In a move aimed at shoring up Maytas Infra's networth and perhaps staving off a possible attempt by erstwhile promoter Teja Raju to get a foot into the company again, the company's new owner IL&FS is negotiating with lenders to convert around Rs 600 crore of the company's debt into equity.
As part of the corporate debt restructuring (CDR) rework, IL&FS has already written to IDBI, which heads the Maytas lenders' consortium, seeking conversion of one-third of Maytas' debt of over Rs 18,00 crore into equitythrough preferential allotment, sources said.
The move will not just reduce the company's debt but also enhance networth that had eroded by over 50% in the aftermath of the Satyam scam, they added.

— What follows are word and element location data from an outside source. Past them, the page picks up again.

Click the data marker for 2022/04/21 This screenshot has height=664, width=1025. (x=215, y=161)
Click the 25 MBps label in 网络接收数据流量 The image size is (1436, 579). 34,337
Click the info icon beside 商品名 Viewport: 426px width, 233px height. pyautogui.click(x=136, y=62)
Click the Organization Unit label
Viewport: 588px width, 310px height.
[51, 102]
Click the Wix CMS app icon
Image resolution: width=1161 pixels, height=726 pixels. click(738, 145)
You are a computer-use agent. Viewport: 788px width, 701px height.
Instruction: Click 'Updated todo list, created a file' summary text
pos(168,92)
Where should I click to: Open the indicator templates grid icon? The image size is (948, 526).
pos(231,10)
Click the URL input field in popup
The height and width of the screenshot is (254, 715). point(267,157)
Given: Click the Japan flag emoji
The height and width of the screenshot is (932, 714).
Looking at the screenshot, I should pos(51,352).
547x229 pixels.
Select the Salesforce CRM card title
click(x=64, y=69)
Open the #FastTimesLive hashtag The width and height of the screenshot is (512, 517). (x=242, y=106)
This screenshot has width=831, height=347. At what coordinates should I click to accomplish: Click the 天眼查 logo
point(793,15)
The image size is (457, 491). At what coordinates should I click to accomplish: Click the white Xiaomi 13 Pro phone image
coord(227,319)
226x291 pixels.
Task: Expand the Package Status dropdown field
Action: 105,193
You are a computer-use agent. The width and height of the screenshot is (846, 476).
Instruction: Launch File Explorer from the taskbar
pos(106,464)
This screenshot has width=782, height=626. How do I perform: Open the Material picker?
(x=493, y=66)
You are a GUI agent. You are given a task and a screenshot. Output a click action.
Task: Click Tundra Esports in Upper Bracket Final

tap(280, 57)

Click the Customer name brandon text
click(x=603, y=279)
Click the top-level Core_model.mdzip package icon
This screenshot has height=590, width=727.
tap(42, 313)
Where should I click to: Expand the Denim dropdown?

However, bringing lenders on the Maytas board could also be a good way to stave off a possible attempt by Teja Raju to try and get a say in the running of the company in future, say analysts.
Though Raju was asked to step down from the company's board by a Company Law Board (CLB) order of August 31, 2009, that handed over Maytas to IL&FS, to whom the Raju family had pledged 37.01% of their stakeholding soon after the company's IPO in October 2007, the Raju family still holds a substantial 23% stake in the company.
"Though this stake is locked till Oct. 2010 as per Sebi's IPO norms, the possibility of the Rajus holding additional equity through hitherto unknown sources cannot be ruled out. Raju could then make an attempt to get back a seat on the board," said an analyst.
Maytas Infra's operations had come to a standstill after Ramalinga Raju's confessions that he fudged Satyam's accounts. Even as banks refused to lend money, it lost several orders including the Rs 12,132 crore Hyderabad Metro Rail project.